Visits to Chinese educational institutions allow the college students in my course to get a look at real children and the ways that they learn, while also thinking about Chinese society today. They get windows onto certain slices of this complex country: a high-end private bilingual program that starts with toddlers; a city high school for academically gifted students; a middle school created for the children of the rural migrants who have come by the millions from China’s poorer provinces to work in Shanghai, but whose rights to social benefits are severely limited in the city.
These visits offer the college students insights into many of the social issues facing China, and we spend time in class discussing questions like the huge role that the annual gaokao college entrance exam plays in determining a child’s educational destiny (English is one of the required subjects), the pressures on families that create a culture of cram schools, and the controversies over reserving spots in colleges for kids from rural areas.
But all of those questions have powerful resonances when you think about the issues of childhood education and child development, which have to be addressed in every country. As my college students discuss the different facets of childhood around the world, visiting the Chinese schools also helps them in remembering and thinking about what children look like at different ages, and how they play and interact and learn.
So there we were, watching the Chinese 2-year-olds at circle time, as they answered questions in English about the months of the year and the days of the week, and we watched them, as well, pointing out the written words — in English letters — that named those days and those months. In my own children’s day care experience, years ago in Cambridge, Mass., no one in the 2-year-old room was teaching — or learning — written words for days or months or anything else in English, let alone in any other language.
Then we watched 3-year-olds at their circle time, taking part in a lesson on Humpty Dumpty in which they read the words — in English — and went on to discuss the story, answering the “W questions”: What was Humpty Dumpty? He was an egg. Where did he sit? On a wall, of course. They jumped around the three-dimensional cardboard “wall” that figured heavily in the story, demonstrating their understanding of English terms like “behind,” “beside” and “in front of” (that’s early math in action).
At the end of the lesson, the teacher provided them with a number of eggs, all but one wrapped in Bubble Wrap or cloth or cardboard. The children dropped these from a uniform height, and sure enough, the naked, unprotected egg was smashed — everyone was gleeful.
And we watched older children at circle time, studying the animals under the sea — the octopus has eight legs, the sea turtle is a reptile. They could all read, they were all comfortable in English. More than that, they were clearly comfortable in the classroom; they knew all the subtle rules of classroom conduct, like making eye contact with the teacher, raising their hands to answer, giving their answers in complete sentences.

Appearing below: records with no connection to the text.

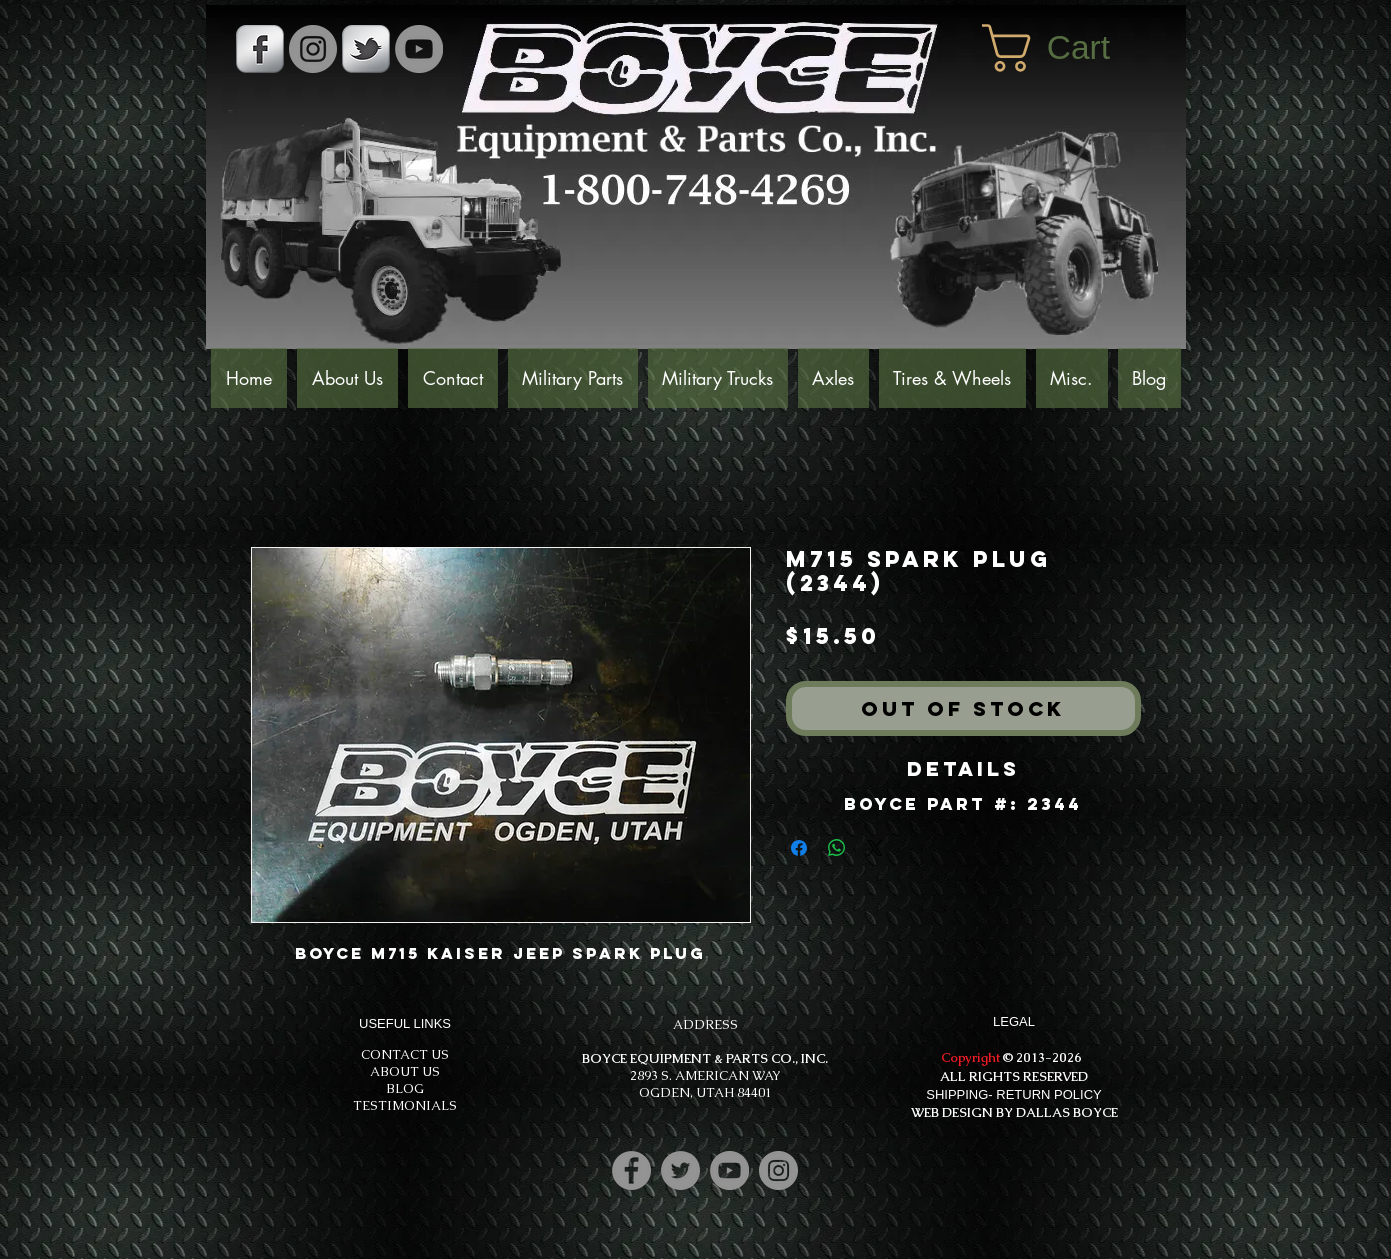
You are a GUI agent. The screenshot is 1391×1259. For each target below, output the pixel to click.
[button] (1074, 48)
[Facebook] (631, 1170)
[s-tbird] (366, 49)
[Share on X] (875, 848)
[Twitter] (680, 1170)
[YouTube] (419, 49)
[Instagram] (778, 1170)
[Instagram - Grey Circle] (313, 49)
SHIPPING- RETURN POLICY (1014, 1094)
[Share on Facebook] (799, 848)
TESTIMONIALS (405, 1105)
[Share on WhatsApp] (837, 848)
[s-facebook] (260, 49)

As we walked through the bright hallways, decorated, like day care and kindergarten hallways everywhere, with personalized cubbies (all the names here in English and Mandarin) and children’s art, we could hear much more raucous noises coming from the gym where groups of children were presumably engaging in more physical — and more chaotic — activity. All the classroom schedules featured playtime, built into the day in carefully programmed increments.
But in showing us circle time, what the school was showcasing was something far more curriculum-based and far more instructional than anything my own children experienced in their years of day care. In fact, the people running the kindergarten acknowledged that parents in Shanghai are deeply aware of the competitive nature of the educational system for which the children are being prepped — and expect them to emerge ready to take tests and excel.

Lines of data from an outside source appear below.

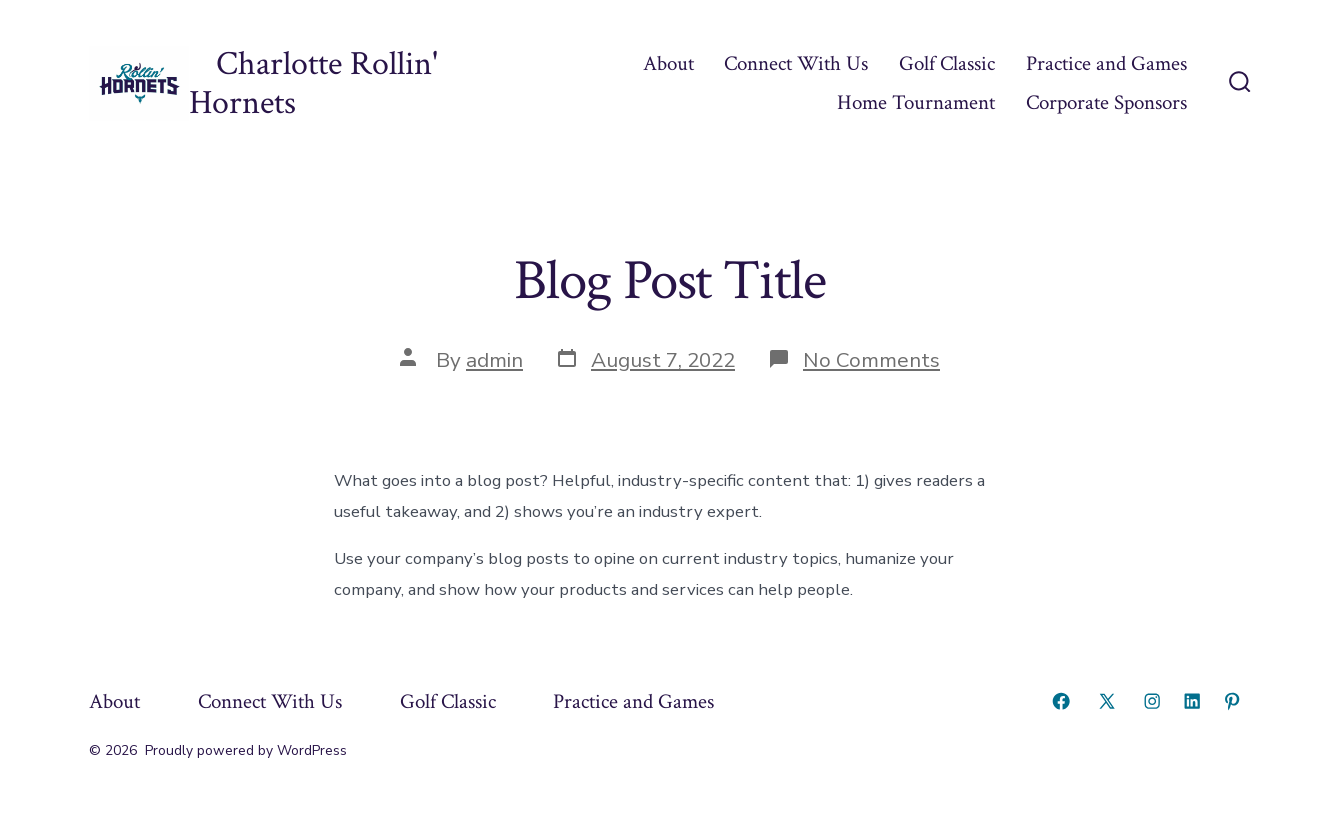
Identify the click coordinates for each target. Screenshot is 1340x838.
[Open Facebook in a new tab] (1061, 701)
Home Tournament (916, 102)
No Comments (871, 360)
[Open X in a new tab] (1107, 701)
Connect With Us (796, 63)
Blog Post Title (669, 281)
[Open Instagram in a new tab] (1152, 701)
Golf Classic (947, 63)
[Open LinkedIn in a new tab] (1192, 701)
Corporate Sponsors (1106, 102)
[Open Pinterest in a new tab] (1232, 701)
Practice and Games (1106, 63)
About (668, 63)
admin (494, 360)
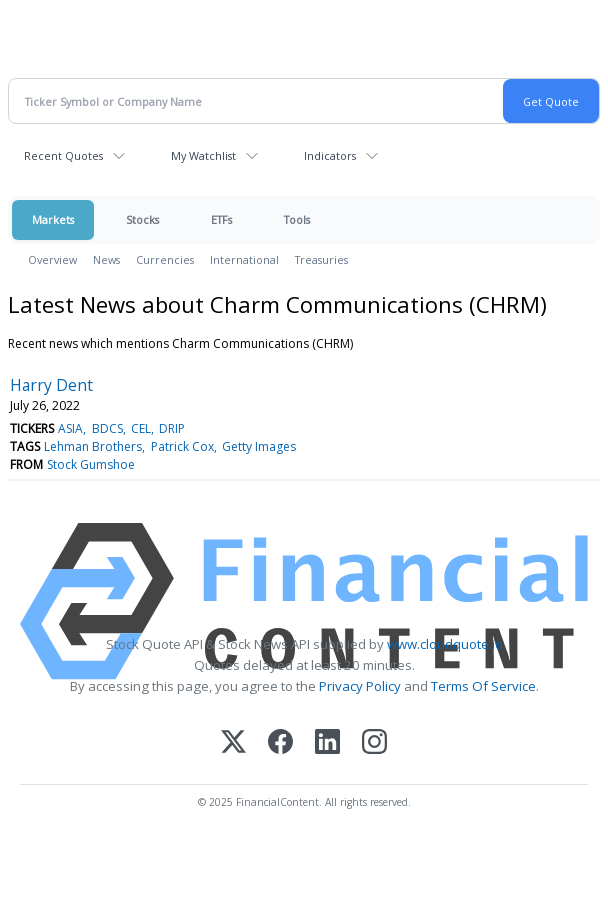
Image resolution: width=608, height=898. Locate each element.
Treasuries (321, 259)
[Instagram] (374, 743)
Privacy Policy (360, 686)
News (106, 259)
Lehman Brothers (93, 446)
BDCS (107, 428)
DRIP (172, 428)
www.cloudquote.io (445, 644)
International (244, 259)
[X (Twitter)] (233, 743)
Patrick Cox (182, 446)
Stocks (142, 219)
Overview (52, 259)
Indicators (330, 155)
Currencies (165, 259)
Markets (53, 219)
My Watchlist (203, 155)
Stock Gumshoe (91, 464)
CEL (141, 428)
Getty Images (259, 446)
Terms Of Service (483, 686)
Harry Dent (51, 385)
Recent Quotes (63, 155)
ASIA (70, 428)
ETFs (221, 219)
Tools (297, 219)
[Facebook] (280, 743)
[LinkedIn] (327, 743)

I knew that some of the college students would have concerns about whether what we were seeing represented early academic pressure on very young children. But I also knew that my students were impressed — and so was I.

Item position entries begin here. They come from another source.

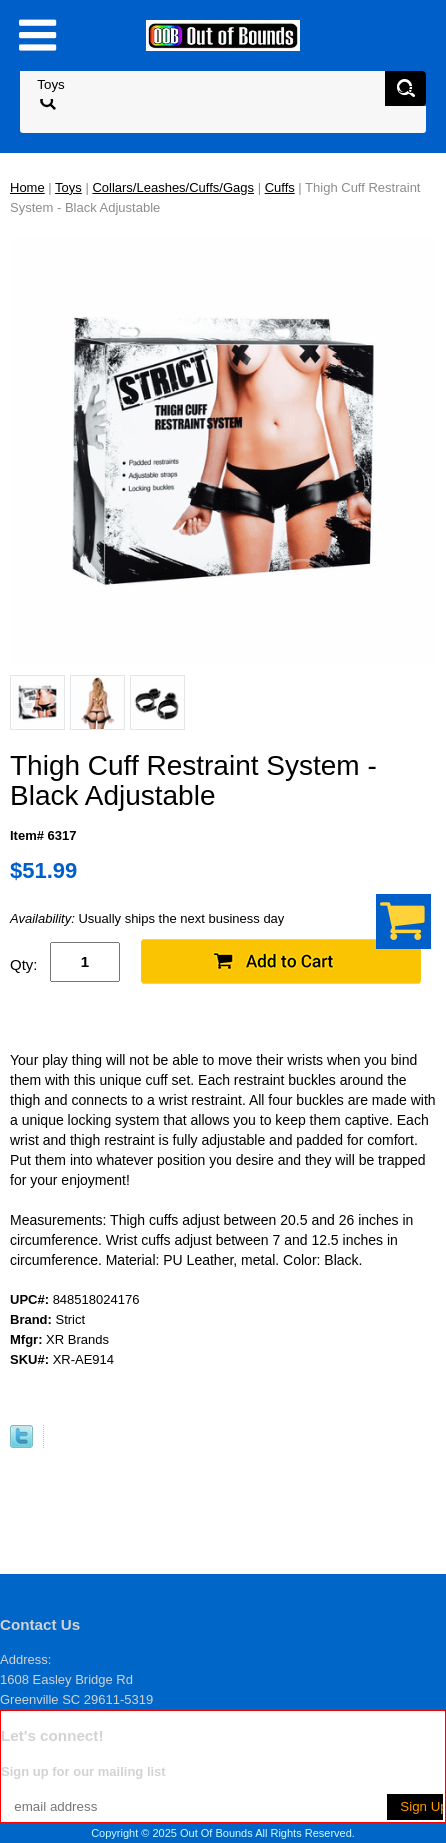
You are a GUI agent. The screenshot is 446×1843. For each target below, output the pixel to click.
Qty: (24, 964)
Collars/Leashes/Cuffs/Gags (173, 187)
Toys (68, 187)
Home (27, 187)
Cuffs (280, 187)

The classrooms were cheerful, the teachers were positive, and the children seemed to be engaged in the back-and-forth of learning. Yes, the 2-year-olds sometimes seemed to be speaking English sentences they had memorized, without necessarily completely understanding them — but that’s also a part of how children learn language, and they were clearly enjoying shouting out the words together. And the older children — the 4- and 5- and 6-year-olds — understood what they were saying well enough to be making jokes and even teasing their teachers.
When my own children were in day care, all those years ago, I never yearned after curriculum — I just assumed that my children would read on schedule, and read well, that they would learn math just fine when the time came (by the way, the Shanghai day care center told us proudly that it follows the Singapore math curriculum, which produces much better results than our methods in the United States.) But watching the process of deliberately creating bilingual 5- and 6-year-olds, taking full advantage of that remarkable developmental window that helps children learn fluent language in those early years, I felt downright wistful.
To speak a second language from childhood is to have a more capacious brain and a larger connection to the world. I never aspired to having young children who were prepped for testing, or who had been drilled to get a jump on elementary school subjects. But I looked at the way those 2- and 3-year-olds navigated a second language, and I wondered whether I could have done this for my children — or found them a setting that would do it.
The language of upscale early childhood centers is international. Private day cares and preschools in the United States offer the same assurances we heard from the curriculum director in Shanghai that every facet of a young child’s development, from motor and cognitive to social and emotional will be nurtured, fostered and polished; everything will be attended to, from early math to character development.
I looked up the website for my own children’s beloved former day care center, which was certainly a privileged and protected place, in the best of ways. I noted with approval that nothing is posted about formal education or curriculum; the website celebrates the importance of play in young children’s lives.
I took a deep breath. I let go of the fantasy of the bilingual children — I love the children I have, and I loved the childhood that day care gave them. They’re all doing fine, and they’ve had occasion to study languages, in high school and college, and none of them has ever asked accusingly if we couldn’t have managed an earlier start.
But, man, those Shanghai 5-year-olds were impressive.